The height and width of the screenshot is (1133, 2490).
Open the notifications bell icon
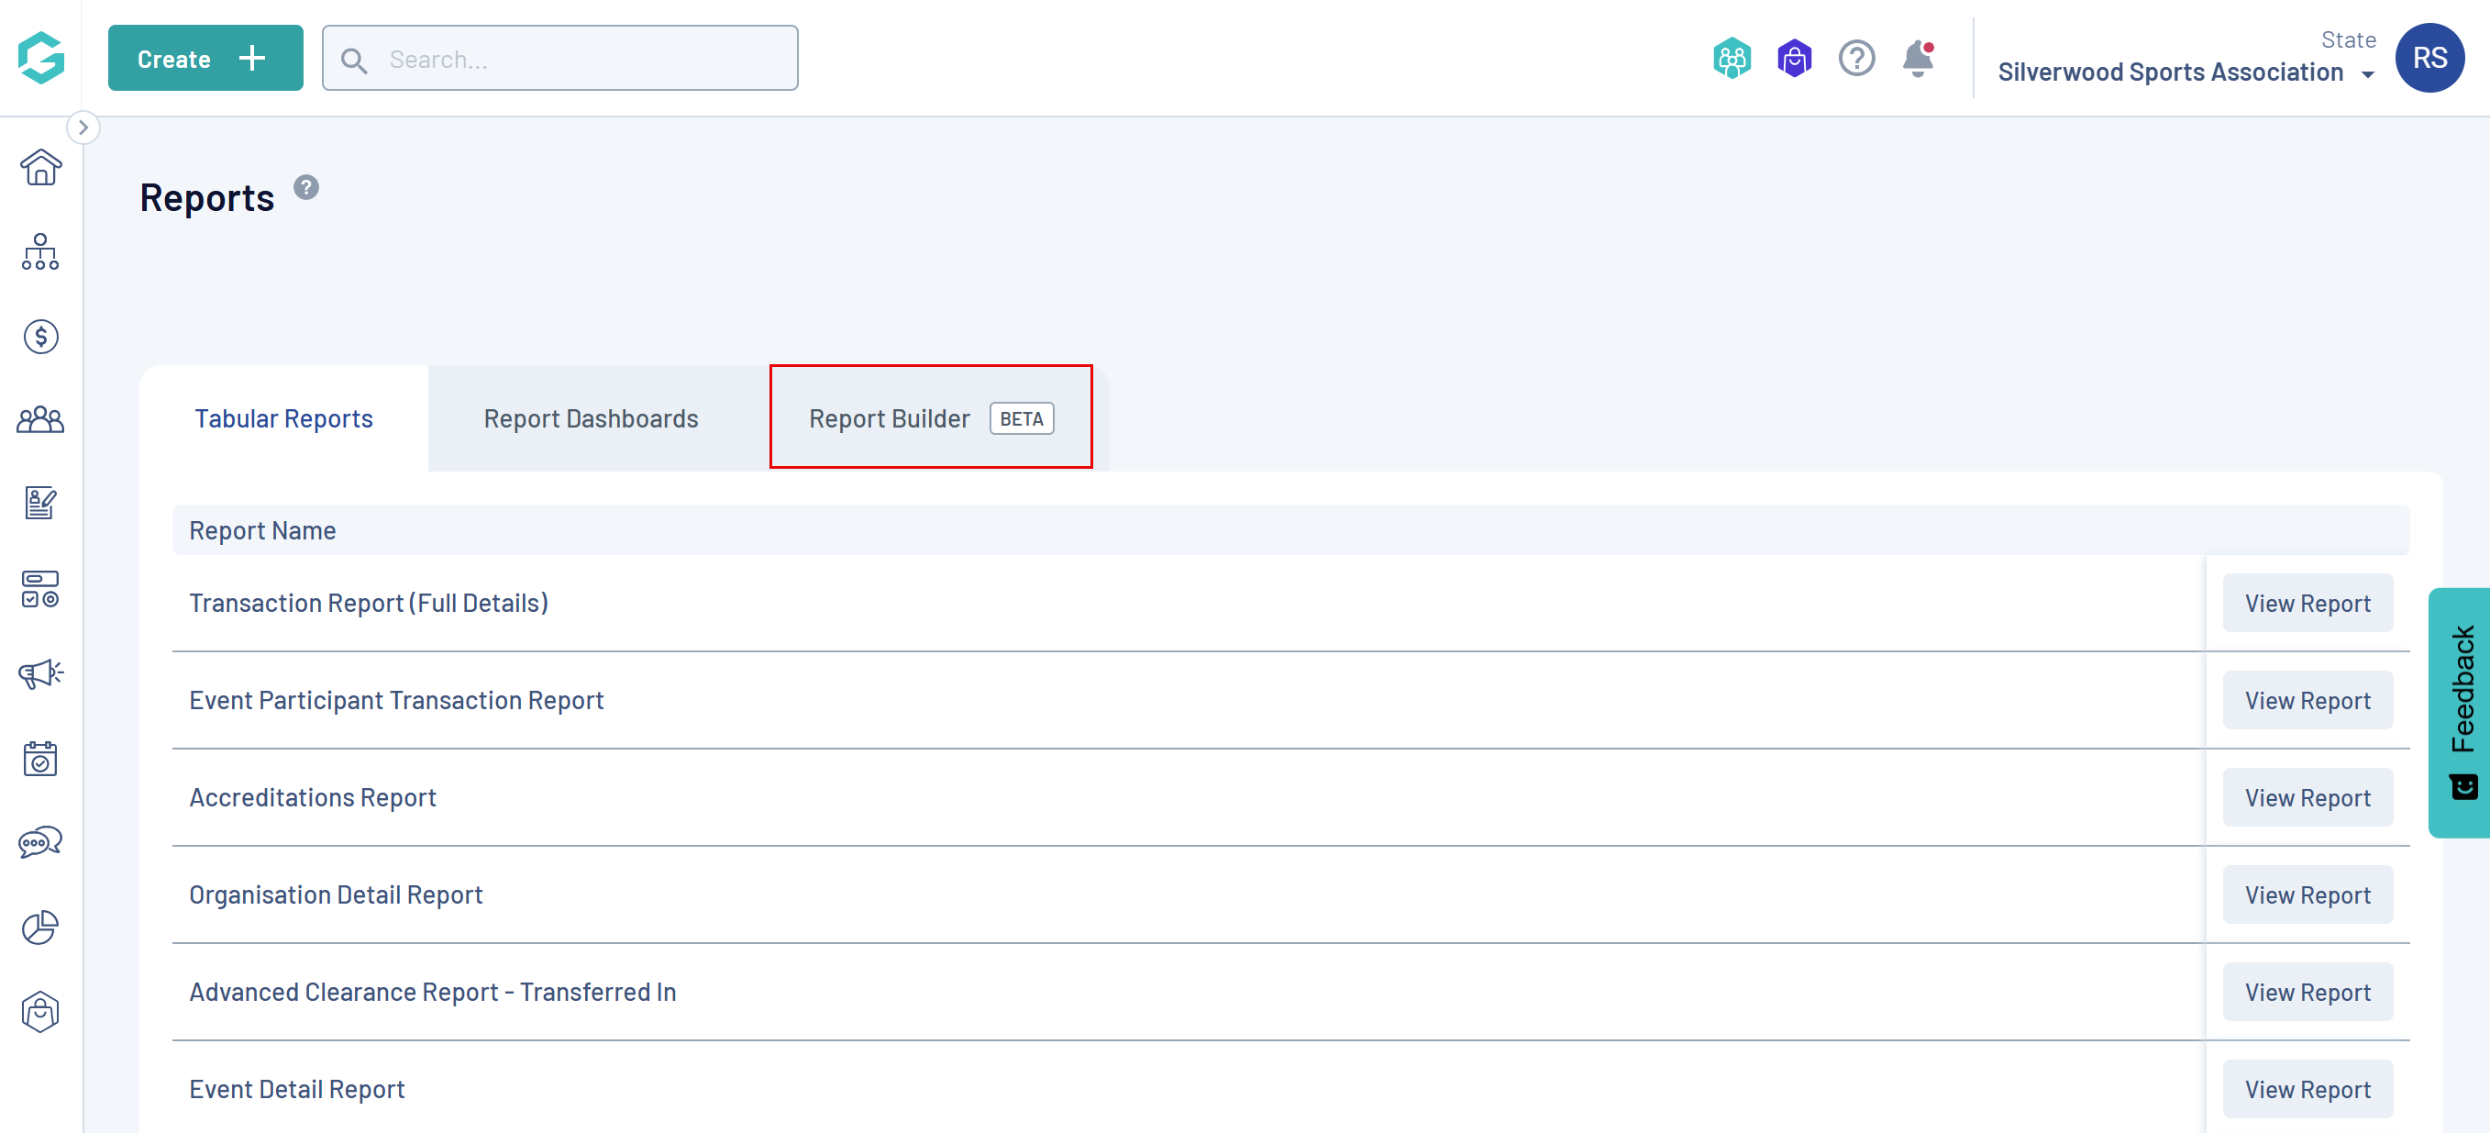pyautogui.click(x=1918, y=59)
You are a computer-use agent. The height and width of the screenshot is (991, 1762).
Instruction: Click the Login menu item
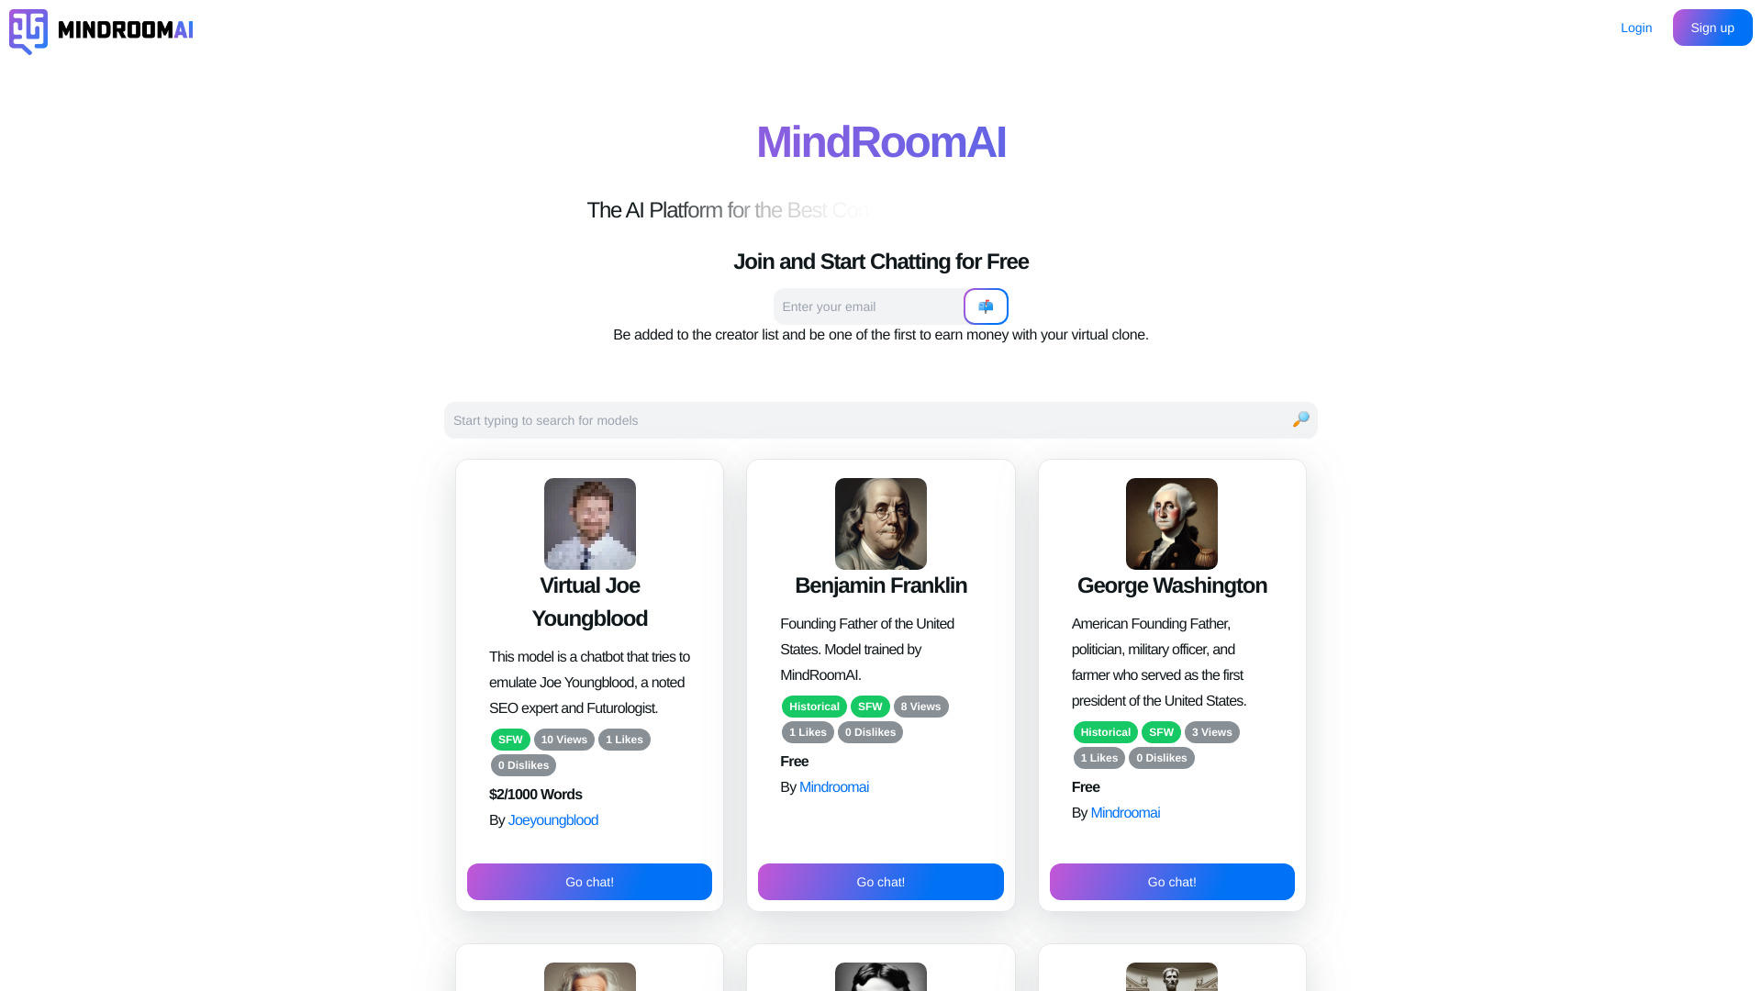tap(1636, 28)
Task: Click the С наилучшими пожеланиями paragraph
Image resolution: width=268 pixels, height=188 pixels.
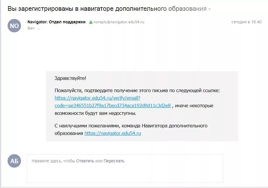Action: (131, 129)
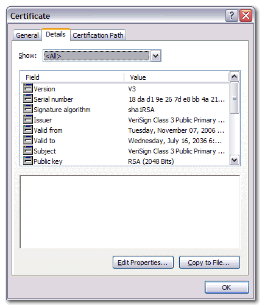
Task: Click the Public key field icon
Action: pos(28,161)
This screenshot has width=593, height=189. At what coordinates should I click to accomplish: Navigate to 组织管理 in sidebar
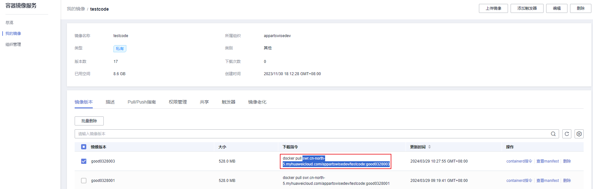[x=13, y=45]
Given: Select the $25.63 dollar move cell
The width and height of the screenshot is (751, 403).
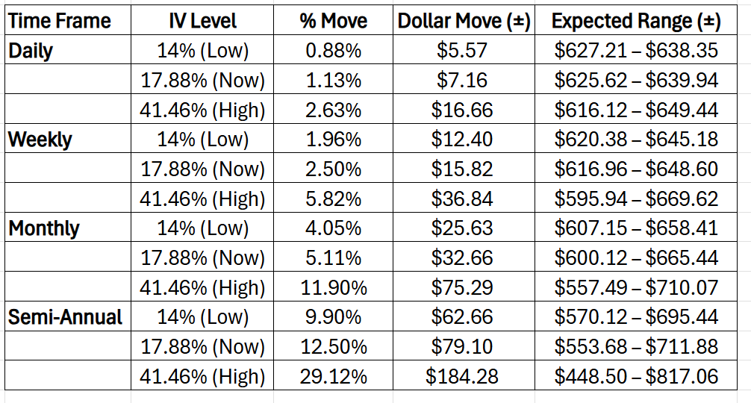Looking at the screenshot, I should coord(464,228).
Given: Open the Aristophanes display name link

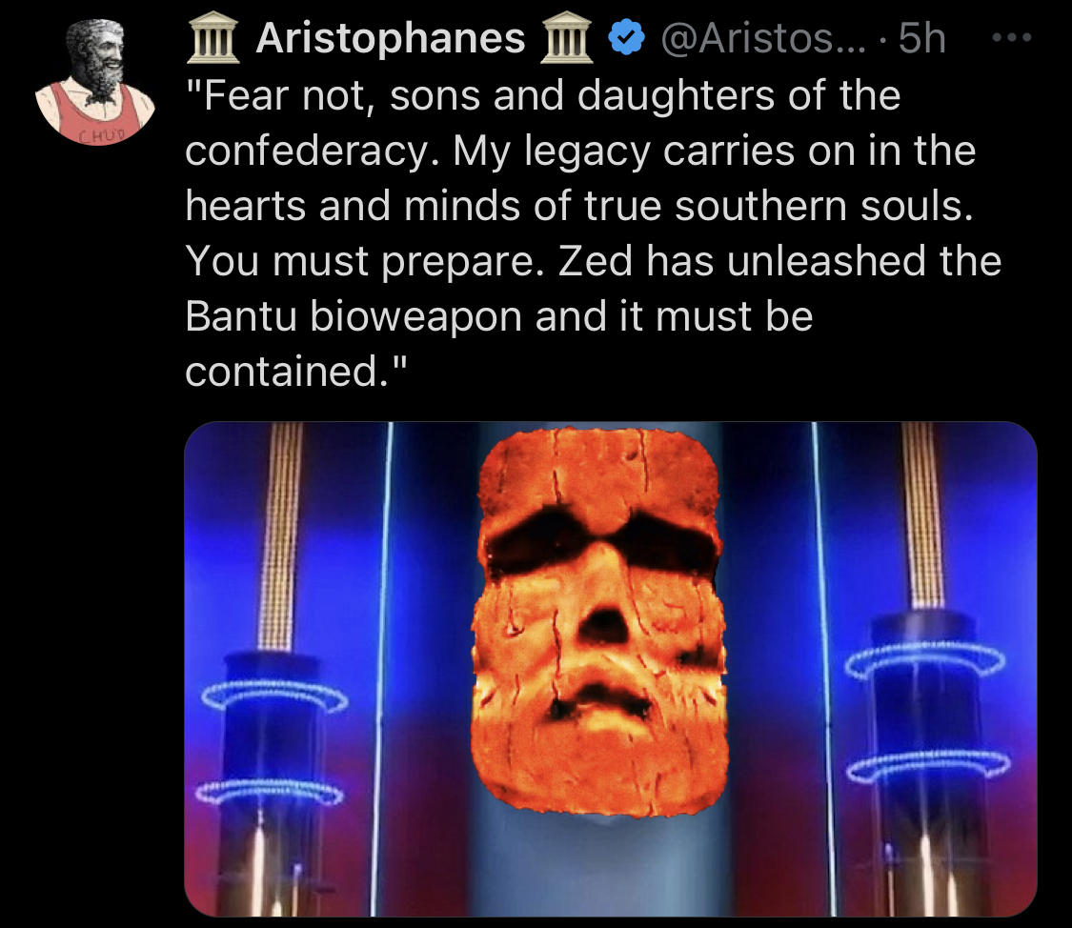Looking at the screenshot, I should click(x=391, y=38).
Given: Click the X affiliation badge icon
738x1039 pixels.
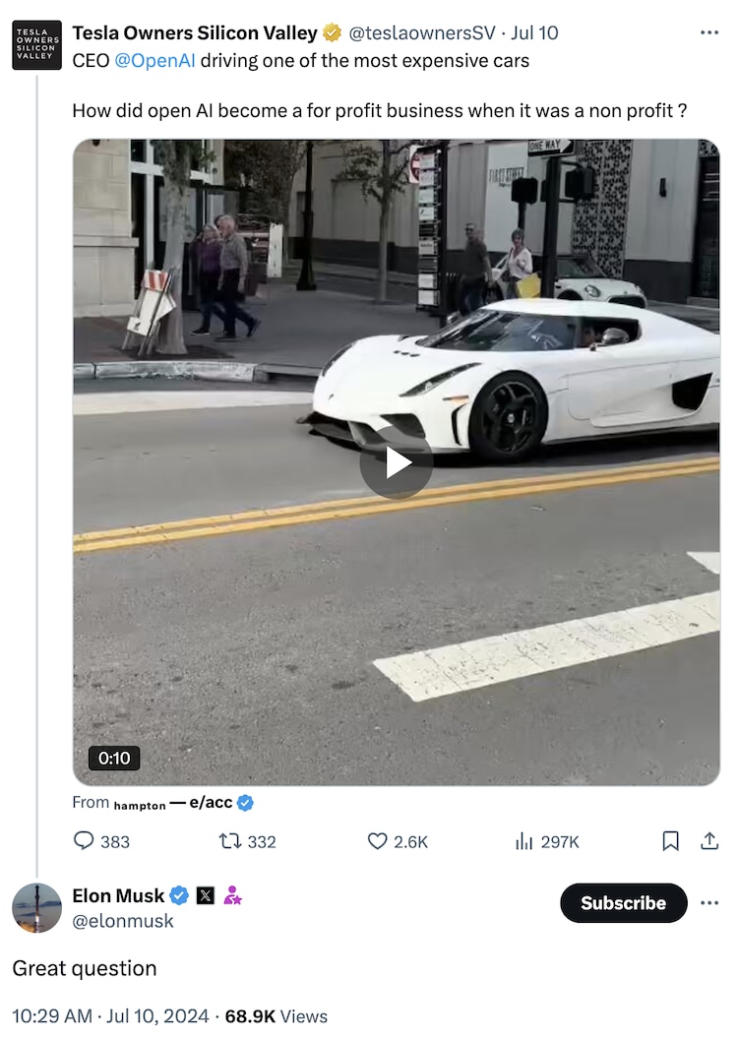Looking at the screenshot, I should tap(205, 895).
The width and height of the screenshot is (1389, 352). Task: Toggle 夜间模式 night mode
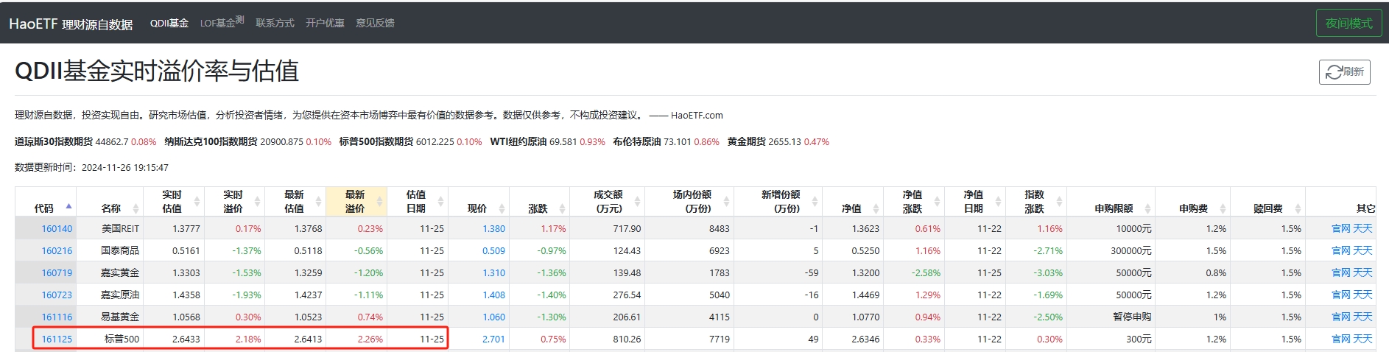(1348, 24)
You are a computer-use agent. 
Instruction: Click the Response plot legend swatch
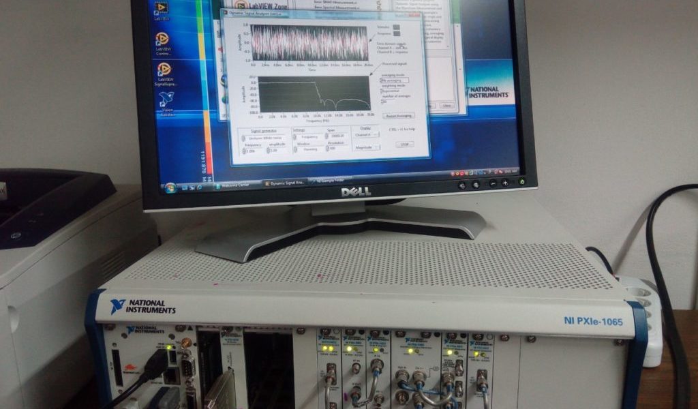[396, 35]

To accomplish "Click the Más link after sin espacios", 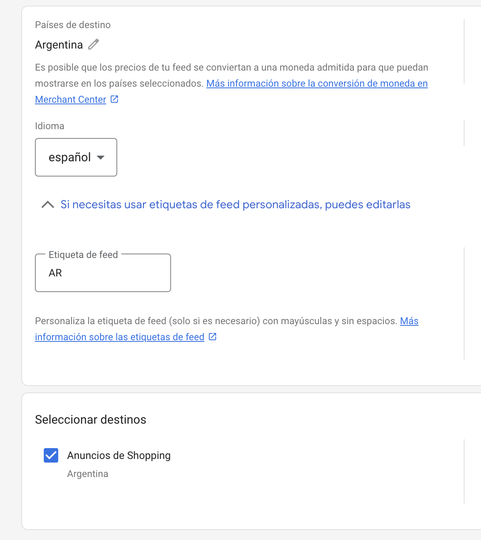I will point(409,321).
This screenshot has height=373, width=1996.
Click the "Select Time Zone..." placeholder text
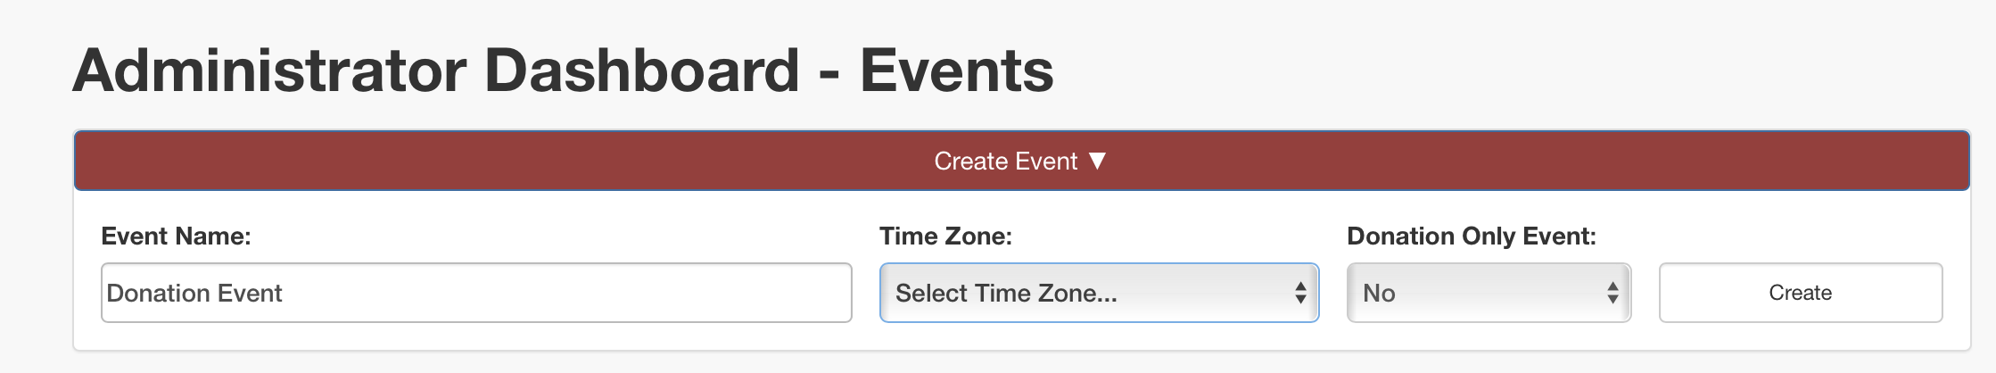1006,294
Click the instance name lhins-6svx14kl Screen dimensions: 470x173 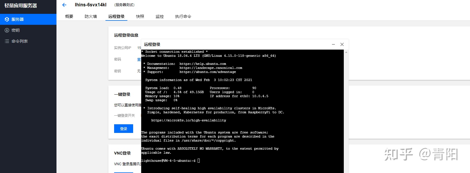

> TASK TO CARRY OUT
Put the records, from the start through the line containing "tap(1636, 28)", into a two-column CSV with the headers instruction and action. Give one row per record, with its text and its answer each in a single quoted field, line breaks replaced by spaces and the pictures left out.

> REPLY TO THE TASK
instruction,action
"The height and width of the screenshot is (1133, 2490). Open the notifications bell icon","pyautogui.click(x=1918, y=59)"
"You are a computer-use agent. The height and width of the screenshot is (991, 1762). Instruction: Click the Login menu item","tap(1636, 28)"